**EXERCISE AIM:** Output only the lines below from the one containing "is (768, 1366)." to the one containing "Click the Google", exactly as written, both ends kept.
******************************
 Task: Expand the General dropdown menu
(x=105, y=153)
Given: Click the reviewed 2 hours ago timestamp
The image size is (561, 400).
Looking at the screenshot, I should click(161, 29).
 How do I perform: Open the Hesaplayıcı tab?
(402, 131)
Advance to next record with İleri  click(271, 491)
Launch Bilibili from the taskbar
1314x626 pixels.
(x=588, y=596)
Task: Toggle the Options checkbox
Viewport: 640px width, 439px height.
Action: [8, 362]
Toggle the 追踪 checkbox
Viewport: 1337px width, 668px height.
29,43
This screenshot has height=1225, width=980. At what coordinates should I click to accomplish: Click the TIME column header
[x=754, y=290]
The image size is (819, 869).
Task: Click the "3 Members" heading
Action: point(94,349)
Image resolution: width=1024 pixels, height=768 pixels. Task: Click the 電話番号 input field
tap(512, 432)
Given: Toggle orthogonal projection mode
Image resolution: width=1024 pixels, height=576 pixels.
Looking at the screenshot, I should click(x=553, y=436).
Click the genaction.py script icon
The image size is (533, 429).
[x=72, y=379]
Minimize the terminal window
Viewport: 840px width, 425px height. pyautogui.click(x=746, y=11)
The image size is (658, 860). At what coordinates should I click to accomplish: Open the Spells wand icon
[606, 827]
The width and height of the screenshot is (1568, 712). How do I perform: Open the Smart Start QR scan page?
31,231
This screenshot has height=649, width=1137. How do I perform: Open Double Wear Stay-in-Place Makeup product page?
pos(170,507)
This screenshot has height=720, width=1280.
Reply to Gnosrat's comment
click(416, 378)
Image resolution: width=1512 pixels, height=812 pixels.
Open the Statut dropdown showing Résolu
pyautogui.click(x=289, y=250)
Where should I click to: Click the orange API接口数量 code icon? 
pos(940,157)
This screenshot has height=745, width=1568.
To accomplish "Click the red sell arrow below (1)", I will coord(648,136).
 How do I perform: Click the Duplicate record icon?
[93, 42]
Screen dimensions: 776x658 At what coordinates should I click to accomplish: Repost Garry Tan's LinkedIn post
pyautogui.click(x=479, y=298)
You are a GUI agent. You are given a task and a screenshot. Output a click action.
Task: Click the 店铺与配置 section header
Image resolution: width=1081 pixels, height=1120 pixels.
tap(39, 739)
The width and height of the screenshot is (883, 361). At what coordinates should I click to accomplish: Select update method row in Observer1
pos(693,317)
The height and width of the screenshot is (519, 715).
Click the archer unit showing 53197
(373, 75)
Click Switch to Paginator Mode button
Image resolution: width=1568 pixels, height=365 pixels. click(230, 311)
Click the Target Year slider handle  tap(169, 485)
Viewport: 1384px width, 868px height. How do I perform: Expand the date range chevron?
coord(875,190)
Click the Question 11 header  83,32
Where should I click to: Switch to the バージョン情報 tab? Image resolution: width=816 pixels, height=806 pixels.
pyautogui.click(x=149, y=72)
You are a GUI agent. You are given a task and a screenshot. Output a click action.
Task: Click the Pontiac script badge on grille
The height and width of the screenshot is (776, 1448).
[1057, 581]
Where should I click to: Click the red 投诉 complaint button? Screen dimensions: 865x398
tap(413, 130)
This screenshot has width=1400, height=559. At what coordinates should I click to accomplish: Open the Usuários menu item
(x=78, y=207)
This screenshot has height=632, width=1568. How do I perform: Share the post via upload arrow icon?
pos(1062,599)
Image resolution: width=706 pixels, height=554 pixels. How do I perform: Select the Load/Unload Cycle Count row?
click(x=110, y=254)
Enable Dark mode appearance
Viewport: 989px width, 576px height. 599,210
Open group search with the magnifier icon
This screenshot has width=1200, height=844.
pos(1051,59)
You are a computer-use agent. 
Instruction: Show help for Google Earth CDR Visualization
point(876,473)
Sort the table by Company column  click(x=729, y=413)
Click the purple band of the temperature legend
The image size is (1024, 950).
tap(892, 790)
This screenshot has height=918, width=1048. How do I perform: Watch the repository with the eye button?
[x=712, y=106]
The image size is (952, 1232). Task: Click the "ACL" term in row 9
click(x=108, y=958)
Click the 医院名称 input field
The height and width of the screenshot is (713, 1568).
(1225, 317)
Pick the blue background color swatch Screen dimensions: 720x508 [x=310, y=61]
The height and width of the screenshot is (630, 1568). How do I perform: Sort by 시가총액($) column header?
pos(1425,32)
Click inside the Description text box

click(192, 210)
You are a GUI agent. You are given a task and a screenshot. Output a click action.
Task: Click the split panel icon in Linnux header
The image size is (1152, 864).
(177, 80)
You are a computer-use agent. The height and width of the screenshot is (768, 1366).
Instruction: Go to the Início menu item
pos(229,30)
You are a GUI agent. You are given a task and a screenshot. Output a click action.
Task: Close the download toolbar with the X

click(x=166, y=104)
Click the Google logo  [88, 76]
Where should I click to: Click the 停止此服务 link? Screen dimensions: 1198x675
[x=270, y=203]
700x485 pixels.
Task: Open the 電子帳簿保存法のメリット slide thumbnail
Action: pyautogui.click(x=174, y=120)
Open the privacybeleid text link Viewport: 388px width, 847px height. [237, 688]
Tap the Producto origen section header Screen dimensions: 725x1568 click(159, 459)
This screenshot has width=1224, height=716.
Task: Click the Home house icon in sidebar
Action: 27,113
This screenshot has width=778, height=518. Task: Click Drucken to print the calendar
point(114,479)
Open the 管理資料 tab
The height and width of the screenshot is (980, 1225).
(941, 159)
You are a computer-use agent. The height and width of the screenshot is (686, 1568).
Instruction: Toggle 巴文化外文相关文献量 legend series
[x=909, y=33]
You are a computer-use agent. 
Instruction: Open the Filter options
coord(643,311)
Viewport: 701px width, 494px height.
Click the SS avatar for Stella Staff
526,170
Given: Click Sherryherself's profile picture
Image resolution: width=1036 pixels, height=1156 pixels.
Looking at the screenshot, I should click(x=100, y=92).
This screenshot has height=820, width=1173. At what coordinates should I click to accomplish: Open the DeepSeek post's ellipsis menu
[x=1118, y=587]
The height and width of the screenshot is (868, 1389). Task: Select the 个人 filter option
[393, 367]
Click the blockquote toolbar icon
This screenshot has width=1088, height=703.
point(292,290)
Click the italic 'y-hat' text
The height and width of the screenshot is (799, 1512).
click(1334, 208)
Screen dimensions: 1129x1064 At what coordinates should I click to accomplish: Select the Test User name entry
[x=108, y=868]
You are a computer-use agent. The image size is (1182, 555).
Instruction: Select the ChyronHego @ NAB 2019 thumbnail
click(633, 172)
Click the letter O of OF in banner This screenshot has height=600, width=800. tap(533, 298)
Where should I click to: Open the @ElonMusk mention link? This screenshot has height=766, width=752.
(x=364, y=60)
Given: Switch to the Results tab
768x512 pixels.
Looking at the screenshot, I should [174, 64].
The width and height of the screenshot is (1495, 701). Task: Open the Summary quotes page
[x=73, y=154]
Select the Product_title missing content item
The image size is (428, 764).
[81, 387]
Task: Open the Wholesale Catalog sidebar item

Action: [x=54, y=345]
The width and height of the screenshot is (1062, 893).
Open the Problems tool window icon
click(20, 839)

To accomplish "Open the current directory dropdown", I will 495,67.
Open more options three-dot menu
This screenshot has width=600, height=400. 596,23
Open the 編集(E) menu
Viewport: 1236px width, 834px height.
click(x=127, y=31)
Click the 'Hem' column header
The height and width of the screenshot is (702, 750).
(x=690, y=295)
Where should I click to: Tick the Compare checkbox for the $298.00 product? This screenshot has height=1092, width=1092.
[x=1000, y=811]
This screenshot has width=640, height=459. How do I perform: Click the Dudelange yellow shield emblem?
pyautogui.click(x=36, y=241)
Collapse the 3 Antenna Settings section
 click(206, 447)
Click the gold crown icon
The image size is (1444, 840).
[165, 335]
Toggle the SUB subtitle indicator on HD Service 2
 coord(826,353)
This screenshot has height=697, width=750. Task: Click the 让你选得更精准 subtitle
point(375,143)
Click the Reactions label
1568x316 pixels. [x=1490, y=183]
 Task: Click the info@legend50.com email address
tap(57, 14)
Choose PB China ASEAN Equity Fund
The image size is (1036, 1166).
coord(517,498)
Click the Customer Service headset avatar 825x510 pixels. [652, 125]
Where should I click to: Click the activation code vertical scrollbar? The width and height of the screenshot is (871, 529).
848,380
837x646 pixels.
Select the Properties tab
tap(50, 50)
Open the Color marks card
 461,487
******************************
**OUTPUT FOR THIS TASK:**
You are a computer-use agent. The height and width of the screenshot is (768, 1366).
Instruction: Go to the Início menu item
pos(229,30)
You are a GUI agent. You are given a task and a screenshot. Output a click action.
Task: Close the download toolbar with the X

click(x=166, y=104)
Click the Google logo  [88, 76]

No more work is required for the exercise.